Student's passage to India
Baltimore native Shireen Shantosham (C '00) thought it would be a good idea to return to her parents' homeland of India so she could learn about the culture and language. She ended up learning a good deal more, thanks to a brief encounter with Mother Teresa, whose recent death was mourned around the world.
Photo by Candace diCarlo
Shantosham spent her junior year in high school in India as part of a study-abroad program for U.S. and Canadian students. While touring the country, her class visited the Missionaries of Charity hospice in Calcutta. That brief visit inspired her to spend her summer in Calcutta, working with Mother Teresa and the order.
Doing so offered her a chance to learn about a world she would never see in the United States and to test herself at the same time. "I really wanted to work with a different type of poverty than you see in America," she said, "and I wanted to do something in which I could be completely on my own."
So, at age 16, with no friends or family to call on and no knowledge of the local language, she settled in for three weeks of caring for some of Calcutta's most destitute, in a hospice for sick women.

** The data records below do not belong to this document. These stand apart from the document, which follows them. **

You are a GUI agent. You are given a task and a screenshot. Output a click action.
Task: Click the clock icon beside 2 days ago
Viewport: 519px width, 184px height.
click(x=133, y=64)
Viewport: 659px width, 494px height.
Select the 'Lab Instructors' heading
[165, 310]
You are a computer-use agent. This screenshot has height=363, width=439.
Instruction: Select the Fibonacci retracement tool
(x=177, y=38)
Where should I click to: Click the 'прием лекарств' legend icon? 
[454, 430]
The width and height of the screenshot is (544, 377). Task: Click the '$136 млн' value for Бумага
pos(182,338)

"The people you see on the television commercials -- the ones who have nothing to eat, who are just skin and bones, walking skeletons -- those are the people we were caring for," she said.
"There was this one woman we took in named 'Balu,'" she said. "The nuns gave her this name" -- which means "bear" in Bengali -- "because they had found her somewhere in the woods. Because she was old, blind, sort of deaf and crippled and couldn't take care of herself, [someone in her village] had just left her there. She would just go crazy every time you touched her or held her, because she couldn't see and she was scared."

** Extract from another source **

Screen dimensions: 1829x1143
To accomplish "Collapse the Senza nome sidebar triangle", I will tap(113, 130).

Like the other women in the hospice, Balu's family had given up on her. "If a woman ends up there, it's usually because they've lost touch with their families, or their families have gone" and abandoned them, she said. "There's a very strong family structure in India, and usually, families will take care of their own."
The women were cared for under conditions that Americans would consider primitive. The hospice had no running water, so women were bathed from buckets, latrines were swept out by hand, and clothes were tossed in vats of boiling water to sterilize them, beaten against rocks and dried on lines strung on the roof of the hospice.
"The [chores] don't sound very hard, but in India, it was much more of a challenge" because of the lack of plumbing, she said.
As she had hoped, Shantoshan learned plenty about the differences between poverty in India and poverty in the United States during her stint with Mother Teresa's order.
For starters, India lacks the "safety net" of services found in the United States. "Here, if you are poor, there are some support systems," she said. "We do have our homeless on the streets, but we do have a lot of shelters -- much more than they have in India."
But Shantoshan feels that Mother Teresa was on to something when she said that poverty in the West is worse than in India. "Here, you have a sort of spiritual poverty," she said, "while there, there are more family structures, and people are more religious."